Set down everything from the line containing "This screenshot has" down to the line containing "[x=81, y=644]", both lines included, exactly as they stand in the records. Leave the pictures out of your answer.

## begin Records for this task

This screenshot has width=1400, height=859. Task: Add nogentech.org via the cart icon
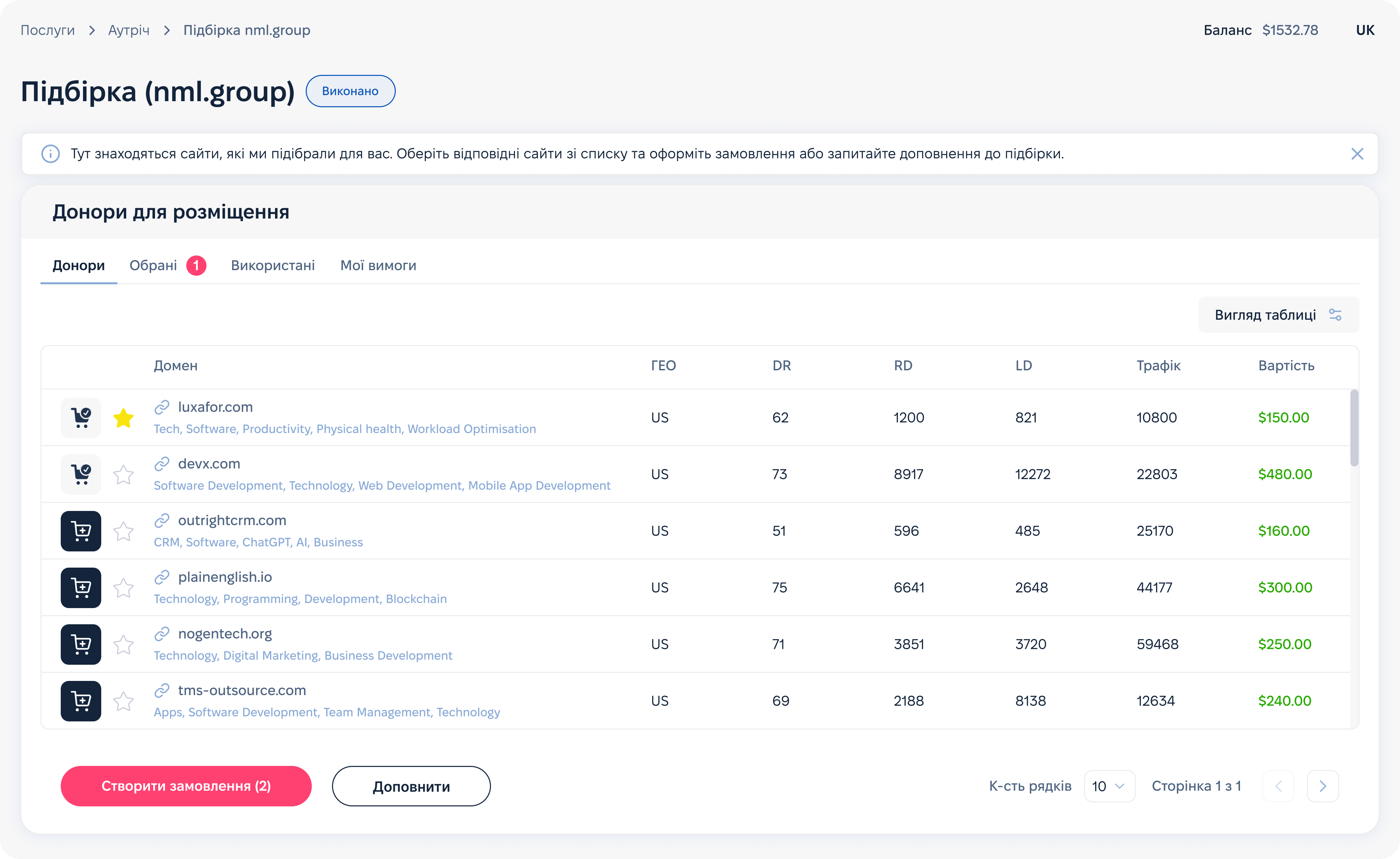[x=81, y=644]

## end Records for this task
## begin Records for this task

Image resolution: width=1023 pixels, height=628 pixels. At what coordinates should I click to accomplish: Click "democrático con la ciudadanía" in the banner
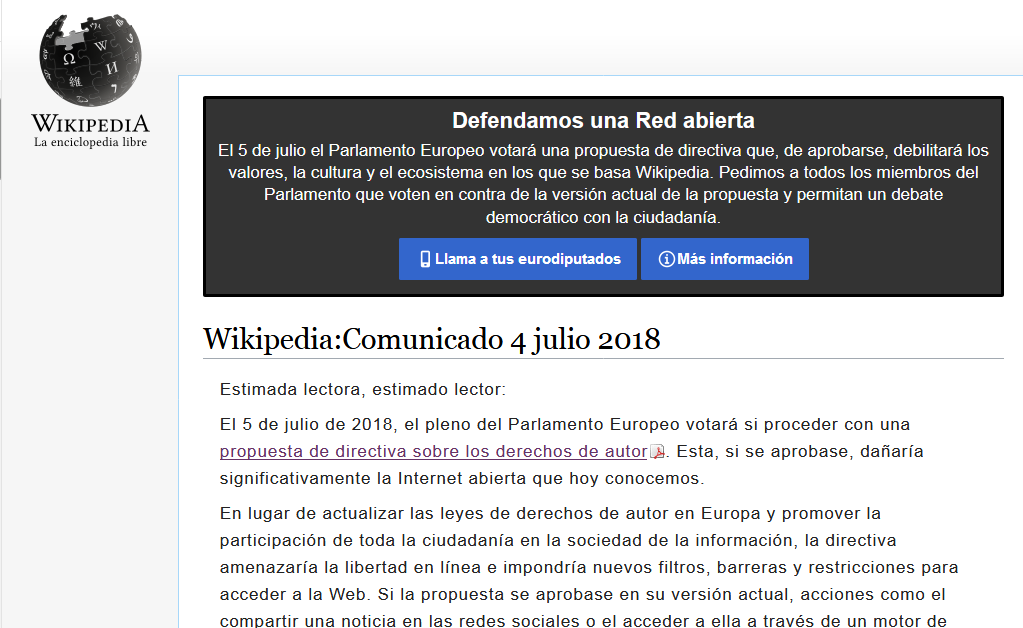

## end Records for this task
## begin Records for this task

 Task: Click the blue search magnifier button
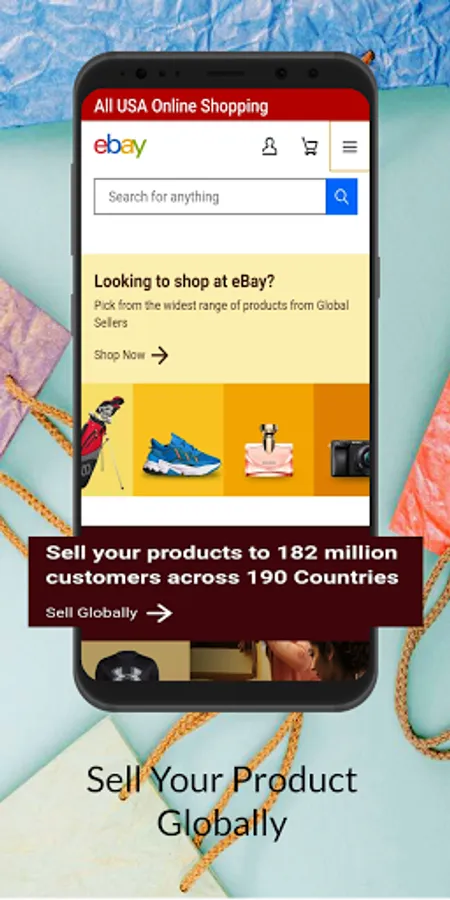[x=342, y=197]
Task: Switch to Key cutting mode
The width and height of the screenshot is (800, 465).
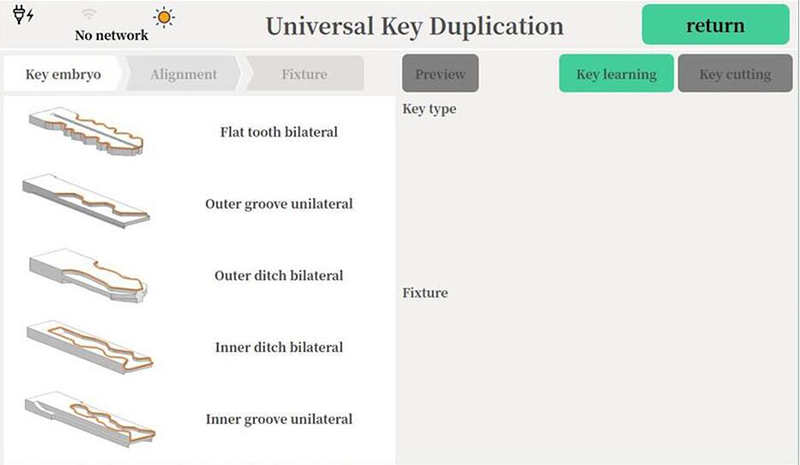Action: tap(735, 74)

## end Records for this task

Correct answer.
This screenshot has width=1400, height=859. Task: Add nogentech.org via the cart icon
[x=81, y=644]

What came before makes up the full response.